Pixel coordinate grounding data
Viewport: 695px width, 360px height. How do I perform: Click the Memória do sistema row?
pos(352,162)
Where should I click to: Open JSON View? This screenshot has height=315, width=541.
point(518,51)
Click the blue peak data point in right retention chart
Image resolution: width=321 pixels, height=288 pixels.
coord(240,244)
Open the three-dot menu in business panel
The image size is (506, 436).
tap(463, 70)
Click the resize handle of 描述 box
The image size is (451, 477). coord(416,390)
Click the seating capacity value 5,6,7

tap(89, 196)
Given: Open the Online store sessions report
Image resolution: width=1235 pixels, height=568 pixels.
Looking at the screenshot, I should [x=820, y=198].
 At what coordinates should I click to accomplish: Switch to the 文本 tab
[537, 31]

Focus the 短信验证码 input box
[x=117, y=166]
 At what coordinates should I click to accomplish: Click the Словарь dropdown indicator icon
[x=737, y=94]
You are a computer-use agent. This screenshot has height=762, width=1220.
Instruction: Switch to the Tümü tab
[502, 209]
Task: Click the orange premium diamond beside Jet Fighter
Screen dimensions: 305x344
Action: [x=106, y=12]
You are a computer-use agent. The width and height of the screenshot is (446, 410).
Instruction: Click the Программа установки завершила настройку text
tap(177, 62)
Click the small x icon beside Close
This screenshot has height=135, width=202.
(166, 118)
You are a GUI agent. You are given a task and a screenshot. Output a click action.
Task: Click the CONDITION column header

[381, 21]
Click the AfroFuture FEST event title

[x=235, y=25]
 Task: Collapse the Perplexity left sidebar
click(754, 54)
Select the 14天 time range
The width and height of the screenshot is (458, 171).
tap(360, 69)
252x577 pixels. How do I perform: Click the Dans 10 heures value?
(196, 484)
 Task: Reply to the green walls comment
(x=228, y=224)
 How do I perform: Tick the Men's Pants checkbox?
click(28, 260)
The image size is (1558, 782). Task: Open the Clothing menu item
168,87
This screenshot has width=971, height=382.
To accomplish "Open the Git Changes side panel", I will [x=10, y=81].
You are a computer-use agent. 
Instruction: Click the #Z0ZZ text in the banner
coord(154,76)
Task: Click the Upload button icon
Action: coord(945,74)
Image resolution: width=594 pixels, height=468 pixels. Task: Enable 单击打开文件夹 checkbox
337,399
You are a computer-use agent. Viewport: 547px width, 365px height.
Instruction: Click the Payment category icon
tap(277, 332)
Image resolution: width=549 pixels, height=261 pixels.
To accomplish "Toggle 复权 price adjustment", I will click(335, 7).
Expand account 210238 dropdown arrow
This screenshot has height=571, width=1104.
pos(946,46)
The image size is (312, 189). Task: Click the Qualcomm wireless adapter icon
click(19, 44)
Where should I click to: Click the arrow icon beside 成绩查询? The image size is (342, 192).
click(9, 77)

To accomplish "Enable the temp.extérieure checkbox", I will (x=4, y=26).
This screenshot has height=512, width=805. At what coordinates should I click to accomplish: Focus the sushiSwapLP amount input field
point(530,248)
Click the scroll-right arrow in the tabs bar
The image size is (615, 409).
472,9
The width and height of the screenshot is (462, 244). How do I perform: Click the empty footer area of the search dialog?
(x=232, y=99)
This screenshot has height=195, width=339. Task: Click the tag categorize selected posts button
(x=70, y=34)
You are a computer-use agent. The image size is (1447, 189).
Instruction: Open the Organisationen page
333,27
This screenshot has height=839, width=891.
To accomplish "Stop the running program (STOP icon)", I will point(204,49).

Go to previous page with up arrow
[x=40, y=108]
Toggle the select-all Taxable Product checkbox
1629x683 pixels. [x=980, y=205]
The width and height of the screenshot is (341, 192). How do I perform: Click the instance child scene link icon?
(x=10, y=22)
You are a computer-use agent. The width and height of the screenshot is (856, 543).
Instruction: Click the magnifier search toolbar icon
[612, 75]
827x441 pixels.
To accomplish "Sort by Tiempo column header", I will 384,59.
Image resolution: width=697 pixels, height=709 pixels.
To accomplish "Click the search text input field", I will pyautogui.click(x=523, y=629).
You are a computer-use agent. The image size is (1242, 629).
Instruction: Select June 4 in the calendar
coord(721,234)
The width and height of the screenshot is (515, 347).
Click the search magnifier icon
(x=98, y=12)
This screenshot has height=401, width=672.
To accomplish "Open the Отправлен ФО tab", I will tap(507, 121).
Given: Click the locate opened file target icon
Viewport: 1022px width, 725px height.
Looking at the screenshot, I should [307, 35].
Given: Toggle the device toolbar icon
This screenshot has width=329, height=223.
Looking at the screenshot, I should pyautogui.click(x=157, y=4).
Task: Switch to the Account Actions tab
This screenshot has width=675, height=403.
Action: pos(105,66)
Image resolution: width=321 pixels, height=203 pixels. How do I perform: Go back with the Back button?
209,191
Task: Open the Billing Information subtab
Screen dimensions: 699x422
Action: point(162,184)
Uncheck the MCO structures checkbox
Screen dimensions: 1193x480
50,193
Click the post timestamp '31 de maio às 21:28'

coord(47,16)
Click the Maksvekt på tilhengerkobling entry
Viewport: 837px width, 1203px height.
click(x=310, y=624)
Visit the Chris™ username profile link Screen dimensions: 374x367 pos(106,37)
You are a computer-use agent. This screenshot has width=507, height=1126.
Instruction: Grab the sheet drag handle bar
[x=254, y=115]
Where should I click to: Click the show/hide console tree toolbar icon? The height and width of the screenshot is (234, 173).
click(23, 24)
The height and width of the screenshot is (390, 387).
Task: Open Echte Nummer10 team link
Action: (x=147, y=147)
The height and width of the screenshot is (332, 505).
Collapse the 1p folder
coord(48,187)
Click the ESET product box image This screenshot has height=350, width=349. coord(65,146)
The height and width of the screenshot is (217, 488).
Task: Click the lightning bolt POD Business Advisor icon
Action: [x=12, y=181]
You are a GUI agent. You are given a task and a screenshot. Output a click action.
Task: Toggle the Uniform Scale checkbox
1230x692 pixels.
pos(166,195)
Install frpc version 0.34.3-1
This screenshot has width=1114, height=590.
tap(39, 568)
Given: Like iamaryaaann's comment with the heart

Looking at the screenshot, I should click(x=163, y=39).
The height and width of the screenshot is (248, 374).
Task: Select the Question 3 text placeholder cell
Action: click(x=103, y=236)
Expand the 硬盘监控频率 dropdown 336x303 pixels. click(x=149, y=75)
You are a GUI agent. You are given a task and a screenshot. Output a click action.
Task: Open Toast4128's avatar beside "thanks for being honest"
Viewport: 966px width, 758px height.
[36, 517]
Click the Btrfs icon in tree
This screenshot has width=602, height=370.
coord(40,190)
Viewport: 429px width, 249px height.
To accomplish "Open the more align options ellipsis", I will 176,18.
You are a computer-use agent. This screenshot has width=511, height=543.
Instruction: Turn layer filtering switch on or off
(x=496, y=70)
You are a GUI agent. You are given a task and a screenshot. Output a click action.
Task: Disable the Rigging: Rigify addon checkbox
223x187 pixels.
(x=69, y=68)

* _Task statement_: The entries shown above must be restated word for word.

* _Exercise answer_:
Viewport: 695px width, 360px height. How do I perform: Click the Memória do sistema row?
pos(352,162)
Where should I click to: Open JSON View? This screenshot has height=315, width=541.
point(518,51)
Click the blue peak data point in right retention chart
Image resolution: width=321 pixels, height=288 pixels.
coord(240,244)
Open the three-dot menu in business panel
The image size is (506, 436).
tap(463, 70)
Click the resize handle of 描述 box
The image size is (451, 477). coord(416,390)
Click the seating capacity value 5,6,7

tap(89, 196)
Given: Open the Online store sessions report
Image resolution: width=1235 pixels, height=568 pixels.
Looking at the screenshot, I should [x=820, y=198].
 At what coordinates should I click to accomplish: Switch to the 文本 tab
[537, 31]

Focus the 短信验证码 input box
[x=117, y=166]
 At what coordinates should I click to accomplish: Click the Словарь dropdown indicator icon
[x=737, y=94]
You are a computer-use agent. This screenshot has height=762, width=1220.
Instruction: Switch to the Tümü tab
[502, 209]
Task: Click the orange premium diamond beside Jet Fighter
Screen dimensions: 305x344
Action: [x=106, y=12]
You are a computer-use agent. The width and height of the screenshot is (446, 410).
Instruction: Click the Программа установки завершила настройку text
tap(177, 62)
Click the small x icon beside Close
This screenshot has height=135, width=202.
(166, 118)
You are a GUI agent. You are given a task and a screenshot. Output a click action.
Task: Click the CONDITION column header

[381, 21]
Click the AfroFuture FEST event title

[x=235, y=25]
 Task: Collapse the Perplexity left sidebar
click(754, 54)
Select the 14天 time range
The width and height of the screenshot is (458, 171).
tap(360, 69)
252x577 pixels. How do I perform: Click the Dans 10 heures value?
(196, 484)
 Task: Reply to the green walls comment
(x=228, y=224)
 How do I perform: Tick the Men's Pants checkbox?
click(28, 260)
The image size is (1558, 782). Task: Open the Clothing menu item
168,87
This screenshot has width=971, height=382.
To accomplish "Open the Git Changes side panel", I will [x=10, y=81].
You are a computer-use agent. 
Instruction: Click the #Z0ZZ text in the banner
coord(154,76)
Task: Click the Upload button icon
Action: coord(945,74)
Image resolution: width=594 pixels, height=468 pixels. Task: Enable 单击打开文件夹 checkbox
337,399
You are a computer-use agent. Viewport: 547px width, 365px height.
Instruction: Click the Payment category icon
tap(277, 332)
Image resolution: width=549 pixels, height=261 pixels.
To accomplish "Toggle 复权 price adjustment", I will click(335, 7).
Expand account 210238 dropdown arrow
This screenshot has height=571, width=1104.
pos(946,46)
The image size is (312, 189). Task: Click the Qualcomm wireless adapter icon
click(19, 44)
Where should I click to: Click the arrow icon beside 成绩查询? The image size is (342, 192).
click(9, 77)

To accomplish "Enable the temp.extérieure checkbox", I will (x=4, y=26).
This screenshot has height=512, width=805. At what coordinates should I click to accomplish: Focus the sushiSwapLP amount input field
point(530,248)
Click the scroll-right arrow in the tabs bar
The image size is (615, 409).
472,9
The width and height of the screenshot is (462, 244). How do I perform: Click the empty footer area of the search dialog?
(x=232, y=99)
This screenshot has height=195, width=339. Task: Click the tag categorize selected posts button
(x=70, y=34)
You are a computer-use agent. The image size is (1447, 189).
Instruction: Open the Organisationen page
333,27
This screenshot has height=839, width=891.
To accomplish "Stop the running program (STOP icon)", I will point(204,49).

Go to previous page with up arrow
[x=40, y=108]
Toggle the select-all Taxable Product checkbox
1629x683 pixels. [x=980, y=205]
The width and height of the screenshot is (341, 192). How do I perform: Click the instance child scene link icon?
(x=10, y=22)
You are a computer-use agent. The width and height of the screenshot is (856, 543).
Instruction: Click the magnifier search toolbar icon
[612, 75]
827x441 pixels.
To accomplish "Sort by Tiempo column header", I will 384,59.
Image resolution: width=697 pixels, height=709 pixels.
To accomplish "Click the search text input field", I will pyautogui.click(x=523, y=629).
You are a computer-use agent. The image size is (1242, 629).
Instruction: Select June 4 in the calendar
coord(721,234)
The width and height of the screenshot is (515, 347).
Click the search magnifier icon
(x=98, y=12)
This screenshot has height=401, width=672.
To accomplish "Open the Отправлен ФО tab", I will tap(507, 121).
Given: Click the locate opened file target icon
Viewport: 1022px width, 725px height.
Looking at the screenshot, I should [307, 35].
Given: Toggle the device toolbar icon
This screenshot has width=329, height=223.
Looking at the screenshot, I should pyautogui.click(x=157, y=4).
Task: Switch to the Account Actions tab
This screenshot has width=675, height=403.
Action: pos(105,66)
Image resolution: width=321 pixels, height=203 pixels. How do I perform: Go back with the Back button?
209,191
Task: Open the Billing Information subtab
Screen dimensions: 699x422
Action: point(162,184)
Uncheck the MCO structures checkbox
Screen dimensions: 1193x480
50,193
Click the post timestamp '31 de maio às 21:28'

coord(47,16)
Click the Maksvekt på tilhengerkobling entry
Viewport: 837px width, 1203px height.
click(x=310, y=624)
Visit the Chris™ username profile link Screen dimensions: 374x367 pos(106,37)
You are a computer-use agent. This screenshot has width=507, height=1126.
Instruction: Grab the sheet drag handle bar
[x=254, y=115]
Where should I click to: Click the show/hide console tree toolbar icon? The height and width of the screenshot is (234, 173).
click(23, 24)
The height and width of the screenshot is (390, 387).
Task: Open Echte Nummer10 team link
Action: (x=147, y=147)
The height and width of the screenshot is (332, 505).
Collapse the 1p folder
coord(48,187)
Click the ESET product box image This screenshot has height=350, width=349. coord(65,146)
The height and width of the screenshot is (217, 488).
Task: Click the lightning bolt POD Business Advisor icon
Action: [x=12, y=181]
You are a GUI agent. You are given a task and a screenshot. Output a click action.
Task: Toggle the Uniform Scale checkbox
1230x692 pixels.
pos(166,195)
Install frpc version 0.34.3-1
This screenshot has width=1114, height=590.
tap(39, 568)
Given: Like iamaryaaann's comment with the heart

Looking at the screenshot, I should click(x=163, y=39).
The height and width of the screenshot is (248, 374).
Task: Select the Question 3 text placeholder cell
Action: click(x=103, y=236)
Expand the 硬盘监控频率 dropdown 336x303 pixels. click(x=149, y=75)
You are a GUI agent. You are given a task and a screenshot. Output a click action.
Task: Open Toast4128's avatar beside "thanks for being honest"
Viewport: 966px width, 758px height.
[36, 517]
Click the Btrfs icon in tree
This screenshot has width=602, height=370.
coord(40,190)
Viewport: 429px width, 249px height.
To accomplish "Open the more align options ellipsis", I will 176,18.
You are a computer-use agent. This screenshot has width=511, height=543.
Instruction: Turn layer filtering switch on or off
(x=496, y=70)
You are a GUI agent. You are given a task and a screenshot. Output a click action.
Task: Disable the Rigging: Rigify addon checkbox
223x187 pixels.
(x=69, y=68)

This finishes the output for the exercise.